• **Source records**
^^^^

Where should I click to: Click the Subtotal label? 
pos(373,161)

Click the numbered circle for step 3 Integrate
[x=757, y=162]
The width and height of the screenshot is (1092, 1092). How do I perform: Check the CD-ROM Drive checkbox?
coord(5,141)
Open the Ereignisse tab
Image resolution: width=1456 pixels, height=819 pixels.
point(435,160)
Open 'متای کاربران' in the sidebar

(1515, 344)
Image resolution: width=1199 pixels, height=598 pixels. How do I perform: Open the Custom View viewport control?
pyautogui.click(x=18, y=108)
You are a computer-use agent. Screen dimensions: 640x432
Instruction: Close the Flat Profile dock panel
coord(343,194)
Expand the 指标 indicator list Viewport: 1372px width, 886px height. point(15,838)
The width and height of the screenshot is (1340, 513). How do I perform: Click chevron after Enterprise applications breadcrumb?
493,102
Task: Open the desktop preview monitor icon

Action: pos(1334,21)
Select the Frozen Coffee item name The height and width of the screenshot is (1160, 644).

^^^^

• **Exercise goal**
Reproduce every one of the records above, line for line, with no changes.

• **Solution to the problem**
Where should I click to: Click the Subtotal label? 
pos(373,161)

Click the numbered circle for step 3 Integrate
[x=757, y=162]
The width and height of the screenshot is (1092, 1092). How do I perform: Check the CD-ROM Drive checkbox?
coord(5,141)
Open the Ereignisse tab
Image resolution: width=1456 pixels, height=819 pixels.
point(435,160)
Open 'متای کاربران' in the sidebar

(1515, 344)
Image resolution: width=1199 pixels, height=598 pixels. How do I perform: Open the Custom View viewport control?
pyautogui.click(x=18, y=108)
You are a computer-use agent. Screen dimensions: 640x432
Instruction: Close the Flat Profile dock panel
coord(343,194)
Expand the 指标 indicator list Viewport: 1372px width, 886px height. point(15,838)
The width and height of the screenshot is (1340, 513). How do I perform: Click chevron after Enterprise applications breadcrumb?
493,102
Task: Open the desktop preview monitor icon

Action: pos(1334,21)
Select the Frozen Coffee item name The height and width of the screenshot is (1160, 644).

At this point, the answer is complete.